Sen. Vitter is an original co-sponsor of Sen. James Demint’s (R-S.C.) “National Right to Work Act,” (S.504), which was formally unveiled on Tuesday. The bill does not add any new language to federal law, but does repeal five provisions in the National Labor Relations Act (NLRA) and the Railway Labor Act. These provisions allow for the firing of workers who refuse to pay union dues or fees to union officials, Right to Work advocates have argued.
“Traditionally, the American economy has been so exceptional because it had an innovative, flexible workforce,” Sen. Vitter observed in a press statement. “But now, big labor bosses are trying to force employees into joining unions and paying dues, which comes directly out of your hard-earned paycheck and often directed to political activities that you may not support. To see the negative impacts of forced unionization, look no further than the struggling businesses in states whose laws allow it.
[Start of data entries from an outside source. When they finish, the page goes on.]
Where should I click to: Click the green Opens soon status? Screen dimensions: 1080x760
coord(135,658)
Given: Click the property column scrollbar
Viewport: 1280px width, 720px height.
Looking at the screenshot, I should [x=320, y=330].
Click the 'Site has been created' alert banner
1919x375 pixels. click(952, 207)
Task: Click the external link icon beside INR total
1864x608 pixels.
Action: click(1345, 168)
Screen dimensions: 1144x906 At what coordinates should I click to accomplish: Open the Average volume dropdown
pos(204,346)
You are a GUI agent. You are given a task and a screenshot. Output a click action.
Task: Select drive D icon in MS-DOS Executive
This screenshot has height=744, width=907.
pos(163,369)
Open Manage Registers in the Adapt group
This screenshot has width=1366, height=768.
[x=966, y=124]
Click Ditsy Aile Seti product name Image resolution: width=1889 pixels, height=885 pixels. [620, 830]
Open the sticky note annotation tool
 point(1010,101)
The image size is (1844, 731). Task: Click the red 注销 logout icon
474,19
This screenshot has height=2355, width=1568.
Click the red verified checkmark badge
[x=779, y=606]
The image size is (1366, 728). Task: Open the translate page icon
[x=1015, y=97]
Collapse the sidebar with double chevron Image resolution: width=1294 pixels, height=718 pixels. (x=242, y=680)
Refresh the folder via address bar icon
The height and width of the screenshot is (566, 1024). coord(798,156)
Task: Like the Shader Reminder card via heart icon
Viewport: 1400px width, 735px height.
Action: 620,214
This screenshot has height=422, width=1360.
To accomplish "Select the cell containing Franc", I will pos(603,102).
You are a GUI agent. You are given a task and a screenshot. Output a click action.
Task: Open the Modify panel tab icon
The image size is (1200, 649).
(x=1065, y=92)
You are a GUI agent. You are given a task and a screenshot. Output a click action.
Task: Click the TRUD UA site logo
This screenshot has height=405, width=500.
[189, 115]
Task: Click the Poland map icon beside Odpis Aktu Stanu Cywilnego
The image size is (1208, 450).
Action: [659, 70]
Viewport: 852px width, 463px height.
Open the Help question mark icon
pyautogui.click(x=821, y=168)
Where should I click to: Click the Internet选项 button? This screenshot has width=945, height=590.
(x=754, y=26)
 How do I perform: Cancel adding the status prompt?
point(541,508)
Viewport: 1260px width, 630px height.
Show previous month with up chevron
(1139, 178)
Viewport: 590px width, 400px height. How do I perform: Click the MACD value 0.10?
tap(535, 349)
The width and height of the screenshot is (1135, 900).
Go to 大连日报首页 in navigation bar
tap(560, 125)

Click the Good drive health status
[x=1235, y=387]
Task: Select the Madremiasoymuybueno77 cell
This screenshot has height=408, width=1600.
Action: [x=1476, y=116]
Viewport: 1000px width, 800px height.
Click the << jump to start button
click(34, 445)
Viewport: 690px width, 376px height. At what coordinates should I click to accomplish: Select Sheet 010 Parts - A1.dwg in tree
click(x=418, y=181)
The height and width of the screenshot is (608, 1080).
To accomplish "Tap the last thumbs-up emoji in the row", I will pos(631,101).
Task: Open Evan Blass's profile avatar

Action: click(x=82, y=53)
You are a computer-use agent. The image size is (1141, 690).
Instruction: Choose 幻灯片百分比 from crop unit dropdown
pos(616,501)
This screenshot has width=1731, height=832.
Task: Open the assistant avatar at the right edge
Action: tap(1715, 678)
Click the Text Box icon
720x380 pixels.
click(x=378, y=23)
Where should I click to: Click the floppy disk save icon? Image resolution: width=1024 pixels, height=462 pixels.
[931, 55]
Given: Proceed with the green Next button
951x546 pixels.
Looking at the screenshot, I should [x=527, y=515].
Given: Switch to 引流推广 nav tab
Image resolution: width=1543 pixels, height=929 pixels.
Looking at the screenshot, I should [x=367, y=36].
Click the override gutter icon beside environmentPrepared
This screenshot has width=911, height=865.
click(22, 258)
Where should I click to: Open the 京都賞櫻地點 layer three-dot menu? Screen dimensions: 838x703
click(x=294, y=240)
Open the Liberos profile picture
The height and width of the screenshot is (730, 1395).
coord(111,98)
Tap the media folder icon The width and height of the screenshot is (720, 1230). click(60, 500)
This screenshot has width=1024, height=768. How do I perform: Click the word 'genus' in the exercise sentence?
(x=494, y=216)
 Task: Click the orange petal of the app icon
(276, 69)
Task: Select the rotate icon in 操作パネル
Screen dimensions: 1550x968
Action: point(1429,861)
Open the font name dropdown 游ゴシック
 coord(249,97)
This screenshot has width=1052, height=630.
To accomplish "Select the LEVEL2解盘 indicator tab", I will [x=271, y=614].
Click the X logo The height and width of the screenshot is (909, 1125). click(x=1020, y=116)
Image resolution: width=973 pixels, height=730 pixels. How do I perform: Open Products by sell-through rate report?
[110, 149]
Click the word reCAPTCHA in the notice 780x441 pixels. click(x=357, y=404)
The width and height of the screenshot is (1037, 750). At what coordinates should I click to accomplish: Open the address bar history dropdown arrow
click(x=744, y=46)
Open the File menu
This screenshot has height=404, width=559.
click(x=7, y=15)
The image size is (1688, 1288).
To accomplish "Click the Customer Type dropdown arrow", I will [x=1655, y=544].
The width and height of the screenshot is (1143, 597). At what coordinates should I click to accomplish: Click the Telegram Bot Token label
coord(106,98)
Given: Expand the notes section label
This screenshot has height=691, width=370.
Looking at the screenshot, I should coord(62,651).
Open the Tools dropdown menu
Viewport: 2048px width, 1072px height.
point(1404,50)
It can’t be a coincidence that right work states have on balance grown in population over the last 10 years, arguably at the expense of union-favoring states.”
Louisiana is one of 22 “Right to Work” states concentrated in the south and mid-west that protect the rights of employees to either join or not join a union. A recent study from the Cato Institute concluded that there is “a very strong and highly statistically significant relationship between right to work laws and economic growth.” The same study also found that 1977 to 2007 “Right to Work” states experienced as 23 percent faster rise in per capita income than the more unionized states.
During the first two years of the Obama Administration, union officials sought passage of The Employee Free Choice Act (EFCA), which included “card check” and binding arbitration. The legislation has stalled on Capitol Hill, but industry groups have expressed concern that the National Labor Relations Board (NLRA) could deliver policy favors to organized labor without congressional consent.
However, public sentiment remains very much on the side of greater autonomy and freedom in workplace environments, the NRTW Foundation and other free market groups point out. Polls show that 80 percent of the American people are opposed to the idea that worker should be forced into joining or paying dues to a union in order to keep their jobs.
“In an age of legislative overreach, this is one of the shortest bills ever introduced,” Mark Mix, president of the National Right to Work Legal Defense Foundation said after Vitter, Demint and other key Senators introduced the new bill. “It [The National Right to Work Act] simply removes language in the National Labor Relations Act that gives union officials the power to extract dues from nonunion workers. The case for Right to Work has always rested on the principles of employee freedom, but passage of a National Right to Work law will also pay economic dividends. Studies demonstrate that Right to Work states enjoyed nearly seven percent private sector job growth over the past decade while their forced-unionism counterparts lost nearly three percent of their private sector jobs.”
Sens. Tom Coburn (Okla.), Orrin Hatch (Utah), Mike Lee (Utah), Rand Paul (Ky.), James Risch (Idaho), Pat Toomey (Pa.) are the other co-sponsors.